==== Extracted information ====

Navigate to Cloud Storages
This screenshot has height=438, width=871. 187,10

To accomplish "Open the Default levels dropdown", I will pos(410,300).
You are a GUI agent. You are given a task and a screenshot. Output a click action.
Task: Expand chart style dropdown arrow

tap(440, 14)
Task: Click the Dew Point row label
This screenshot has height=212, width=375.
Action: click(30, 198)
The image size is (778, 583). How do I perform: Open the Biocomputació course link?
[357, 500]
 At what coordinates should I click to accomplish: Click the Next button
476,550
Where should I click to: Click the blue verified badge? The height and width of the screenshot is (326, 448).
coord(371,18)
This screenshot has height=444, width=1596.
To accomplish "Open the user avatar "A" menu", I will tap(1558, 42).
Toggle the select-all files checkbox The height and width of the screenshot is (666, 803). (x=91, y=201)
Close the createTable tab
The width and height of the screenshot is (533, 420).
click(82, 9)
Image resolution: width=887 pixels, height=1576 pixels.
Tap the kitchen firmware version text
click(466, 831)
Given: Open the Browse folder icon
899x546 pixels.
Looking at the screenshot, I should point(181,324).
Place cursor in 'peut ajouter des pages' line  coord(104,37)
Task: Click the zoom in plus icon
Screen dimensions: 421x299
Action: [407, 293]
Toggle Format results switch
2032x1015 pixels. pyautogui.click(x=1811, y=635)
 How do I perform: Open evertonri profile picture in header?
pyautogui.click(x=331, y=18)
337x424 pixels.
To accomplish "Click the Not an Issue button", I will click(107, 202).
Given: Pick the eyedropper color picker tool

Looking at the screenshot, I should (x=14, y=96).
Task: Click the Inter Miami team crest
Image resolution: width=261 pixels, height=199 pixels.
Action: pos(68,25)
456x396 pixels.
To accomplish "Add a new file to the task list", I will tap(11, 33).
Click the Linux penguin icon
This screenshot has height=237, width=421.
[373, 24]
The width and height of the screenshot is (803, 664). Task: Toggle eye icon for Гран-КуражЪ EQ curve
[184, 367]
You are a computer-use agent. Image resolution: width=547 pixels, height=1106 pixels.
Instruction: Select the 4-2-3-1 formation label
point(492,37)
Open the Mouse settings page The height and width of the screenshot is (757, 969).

====

The problem ::
Check each line of the data above for the string "agent", then report how many lines have it, with no other words.

Solution for this problem ::
2